TONY PULIS shares Steve Gibson’s concerns about potential financial rule-breaking in the Championship, and has urged the Football League to ensure their Financial Fair Play regulations are being stringently enforced.

Gibson is set to raise the issue of Financial Fair Play at the EFL’s next stakeholder meeting, and is understood to be pressing the authorities to launch an investigation into the conduct of Derby County, Aston Villa and Sheffield Wednesday.

The Middlesbrough chairman, who first raised the issue at a similar meeting in March, believes the three clubs are exploiting loopholes to bypass the EFL’s profit and sustainability rules, which were introduced in an attempt to prevent clubs getting themselves into financial difficulty by overspending.

Gibson is furious that Boro sold around £40m worth of players in the summer and severely restricted their spending in order to comply with the rules, only for a number of their rivals to find ways of getting around the regulations.

Pulis supported Gibson’s attempts to balance the books at Middlesbrough, even though it limited his ability to recruit players in each of the last two transfer windows, and agrees it is essential the EFL properly enforce their rules if they are not to be rendered completely meaningless.

“What Steve has done is cut his cloth according to the rules,” said Pulis. “The football club have cut their cloth according to the rules and worked within the rules of the EFL.

“If you are doing that, you expect everyone else to do it, and if they don’t, you expect them to be punished. If they are not punished, you want to know why, and I think that’s what Steve’s trying to find out.

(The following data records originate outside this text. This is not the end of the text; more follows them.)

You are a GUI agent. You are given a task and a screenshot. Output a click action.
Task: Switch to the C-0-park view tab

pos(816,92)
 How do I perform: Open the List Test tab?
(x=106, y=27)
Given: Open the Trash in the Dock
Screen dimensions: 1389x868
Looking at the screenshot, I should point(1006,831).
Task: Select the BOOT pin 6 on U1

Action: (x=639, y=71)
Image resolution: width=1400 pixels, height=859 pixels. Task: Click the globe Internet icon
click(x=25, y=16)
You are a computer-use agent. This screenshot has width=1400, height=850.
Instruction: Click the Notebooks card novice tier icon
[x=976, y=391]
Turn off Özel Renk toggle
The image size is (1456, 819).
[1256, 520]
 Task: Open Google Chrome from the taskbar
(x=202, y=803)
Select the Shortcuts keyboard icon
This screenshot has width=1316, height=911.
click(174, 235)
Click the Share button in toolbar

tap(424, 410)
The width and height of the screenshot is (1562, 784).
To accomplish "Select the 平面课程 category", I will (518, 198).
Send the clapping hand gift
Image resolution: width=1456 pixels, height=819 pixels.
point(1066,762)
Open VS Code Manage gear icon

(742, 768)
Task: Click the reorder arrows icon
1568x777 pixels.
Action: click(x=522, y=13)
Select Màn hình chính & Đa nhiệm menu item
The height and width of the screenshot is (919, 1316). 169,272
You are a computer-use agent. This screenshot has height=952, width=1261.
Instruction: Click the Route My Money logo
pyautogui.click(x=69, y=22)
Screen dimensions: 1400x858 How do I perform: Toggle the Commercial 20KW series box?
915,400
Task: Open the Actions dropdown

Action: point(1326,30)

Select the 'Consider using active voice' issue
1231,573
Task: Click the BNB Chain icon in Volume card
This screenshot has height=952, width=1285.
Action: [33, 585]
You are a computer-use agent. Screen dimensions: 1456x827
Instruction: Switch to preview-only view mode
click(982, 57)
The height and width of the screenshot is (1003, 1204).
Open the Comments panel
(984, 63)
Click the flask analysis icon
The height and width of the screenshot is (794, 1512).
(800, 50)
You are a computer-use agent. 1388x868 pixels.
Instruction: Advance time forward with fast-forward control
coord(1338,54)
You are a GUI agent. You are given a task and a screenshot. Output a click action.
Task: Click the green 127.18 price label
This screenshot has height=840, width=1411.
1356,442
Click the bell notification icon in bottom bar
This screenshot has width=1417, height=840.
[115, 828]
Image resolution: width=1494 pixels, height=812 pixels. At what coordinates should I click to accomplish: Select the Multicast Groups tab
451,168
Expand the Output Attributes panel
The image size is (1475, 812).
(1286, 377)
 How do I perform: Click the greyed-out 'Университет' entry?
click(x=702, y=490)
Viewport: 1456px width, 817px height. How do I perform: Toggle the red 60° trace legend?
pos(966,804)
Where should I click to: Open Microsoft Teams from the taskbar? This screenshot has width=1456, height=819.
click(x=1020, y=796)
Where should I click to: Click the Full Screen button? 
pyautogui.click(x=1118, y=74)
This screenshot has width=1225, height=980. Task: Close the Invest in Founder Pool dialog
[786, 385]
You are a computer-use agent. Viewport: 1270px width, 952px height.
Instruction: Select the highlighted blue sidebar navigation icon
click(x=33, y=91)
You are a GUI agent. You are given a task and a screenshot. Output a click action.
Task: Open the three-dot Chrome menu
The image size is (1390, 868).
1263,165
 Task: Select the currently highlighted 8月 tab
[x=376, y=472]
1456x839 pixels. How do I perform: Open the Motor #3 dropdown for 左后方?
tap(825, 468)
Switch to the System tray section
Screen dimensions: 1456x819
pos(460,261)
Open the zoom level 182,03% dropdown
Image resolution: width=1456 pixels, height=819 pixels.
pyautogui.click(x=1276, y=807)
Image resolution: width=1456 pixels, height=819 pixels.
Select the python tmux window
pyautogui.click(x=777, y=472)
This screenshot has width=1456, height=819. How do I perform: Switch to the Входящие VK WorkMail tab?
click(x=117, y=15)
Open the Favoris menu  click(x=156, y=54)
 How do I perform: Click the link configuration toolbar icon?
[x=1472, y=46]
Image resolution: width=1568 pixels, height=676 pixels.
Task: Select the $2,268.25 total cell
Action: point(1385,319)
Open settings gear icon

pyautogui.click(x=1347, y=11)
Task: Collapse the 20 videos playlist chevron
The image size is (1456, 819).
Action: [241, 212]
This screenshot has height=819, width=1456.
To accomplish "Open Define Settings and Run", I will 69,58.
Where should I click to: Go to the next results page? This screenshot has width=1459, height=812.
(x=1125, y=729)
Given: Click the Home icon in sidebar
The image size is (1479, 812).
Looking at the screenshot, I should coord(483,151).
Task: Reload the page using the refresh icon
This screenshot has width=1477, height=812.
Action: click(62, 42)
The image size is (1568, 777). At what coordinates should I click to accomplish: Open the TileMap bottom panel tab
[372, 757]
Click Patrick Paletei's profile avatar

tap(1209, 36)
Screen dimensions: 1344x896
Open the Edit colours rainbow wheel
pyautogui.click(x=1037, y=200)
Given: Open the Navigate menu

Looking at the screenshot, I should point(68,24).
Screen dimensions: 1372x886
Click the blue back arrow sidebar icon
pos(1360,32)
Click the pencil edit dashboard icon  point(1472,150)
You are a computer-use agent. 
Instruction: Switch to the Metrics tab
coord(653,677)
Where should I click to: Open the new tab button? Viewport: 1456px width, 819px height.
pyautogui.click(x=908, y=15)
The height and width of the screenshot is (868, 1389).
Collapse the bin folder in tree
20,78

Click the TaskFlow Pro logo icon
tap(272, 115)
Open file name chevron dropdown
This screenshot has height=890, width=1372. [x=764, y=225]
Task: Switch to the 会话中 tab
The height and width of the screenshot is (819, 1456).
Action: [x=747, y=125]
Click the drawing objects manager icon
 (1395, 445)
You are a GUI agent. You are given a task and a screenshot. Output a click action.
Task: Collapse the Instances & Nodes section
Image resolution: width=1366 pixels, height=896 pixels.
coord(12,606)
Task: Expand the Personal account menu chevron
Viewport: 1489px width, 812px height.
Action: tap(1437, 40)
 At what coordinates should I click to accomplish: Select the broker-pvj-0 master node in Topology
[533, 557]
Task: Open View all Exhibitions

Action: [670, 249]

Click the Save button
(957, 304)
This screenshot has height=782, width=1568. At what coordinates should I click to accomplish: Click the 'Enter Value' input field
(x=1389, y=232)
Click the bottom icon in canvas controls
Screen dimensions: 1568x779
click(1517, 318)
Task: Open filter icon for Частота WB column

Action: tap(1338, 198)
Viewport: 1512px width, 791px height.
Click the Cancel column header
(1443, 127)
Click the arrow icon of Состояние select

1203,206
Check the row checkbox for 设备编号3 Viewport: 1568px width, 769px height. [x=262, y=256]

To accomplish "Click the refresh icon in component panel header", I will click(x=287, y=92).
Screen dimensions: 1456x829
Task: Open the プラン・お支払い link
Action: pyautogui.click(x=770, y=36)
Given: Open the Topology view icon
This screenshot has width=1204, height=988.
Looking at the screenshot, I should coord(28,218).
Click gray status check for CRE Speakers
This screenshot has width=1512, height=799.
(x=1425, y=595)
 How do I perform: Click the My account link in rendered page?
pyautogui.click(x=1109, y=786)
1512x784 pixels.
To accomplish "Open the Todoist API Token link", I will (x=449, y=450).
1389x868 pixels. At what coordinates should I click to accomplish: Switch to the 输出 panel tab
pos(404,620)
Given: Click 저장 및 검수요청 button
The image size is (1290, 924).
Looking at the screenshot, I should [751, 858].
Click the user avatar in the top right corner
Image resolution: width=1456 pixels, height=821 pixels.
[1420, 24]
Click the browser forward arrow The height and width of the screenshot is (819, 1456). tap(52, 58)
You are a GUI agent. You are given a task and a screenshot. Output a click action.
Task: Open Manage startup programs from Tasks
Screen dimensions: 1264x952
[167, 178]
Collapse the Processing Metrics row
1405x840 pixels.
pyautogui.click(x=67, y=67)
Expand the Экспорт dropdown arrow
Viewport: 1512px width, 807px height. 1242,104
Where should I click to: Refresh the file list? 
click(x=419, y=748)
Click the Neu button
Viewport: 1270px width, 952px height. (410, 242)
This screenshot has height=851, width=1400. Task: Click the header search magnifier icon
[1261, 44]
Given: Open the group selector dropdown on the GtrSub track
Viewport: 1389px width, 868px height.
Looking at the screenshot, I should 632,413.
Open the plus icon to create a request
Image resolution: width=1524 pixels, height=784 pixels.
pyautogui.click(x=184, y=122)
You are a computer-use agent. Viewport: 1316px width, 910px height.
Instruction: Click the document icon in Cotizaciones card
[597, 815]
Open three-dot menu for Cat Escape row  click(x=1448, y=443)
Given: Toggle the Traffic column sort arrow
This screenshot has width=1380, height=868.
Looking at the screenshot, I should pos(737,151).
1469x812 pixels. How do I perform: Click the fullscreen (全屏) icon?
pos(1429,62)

“If they’ve set out a set of rules that clubs have to abide by financially, then if they find out a club is not doing it, there has to be some punishment. I think they’ve laid that down with what they did with Birmingham. Steve was desperate to make sure that what we did stayed within the rules because it’s what they all agreed to.”

Gibson’s complaints are believed to have exposed a series of fissures within the ranks of the Championship. He has received strong support from Bristol City owner Steve Lansdown, whose club have also worked diligently to adhere to the EFL regulations, but other chairmen are understood to have used previous meetings to press for a complete abandoning of the Financial Fair Play framework.

Earlier this month, Boro travelled to Bolton Wanderers and witnessed a club on its knees because of financial problems. The Trotters continue to battle against the possibility of administration or liquidation, and Pulis has a great deal of sympathy with their plight.

A large number of Championship clubs have experienced financial difficulties as they attempt to break into the Premier League, and Pulis feels the EFL should be doing everything they can to prevent their clubs living beyond their means.

“The thing is, everybody chases that pot of money that is the Premier League,” said the Boro boss. “Everybody goes after it, and let’s be fair, last year this football club did the same. But I think Steve has realised and recognised that there’s another way of doing it.

“You don’t have to do it that way. I think Stoke are probably looking at it and thinking exactly the same thing. You’ve got to prepare a base and a structure at a football club. If you’re in this league, the most important thing is to prepare a club to get promoted, but not just to get promoted, also to be stable and solid enough to be able to stay in the Premier League. If you’re jumping back and forward all the time, you never get a stable football club.”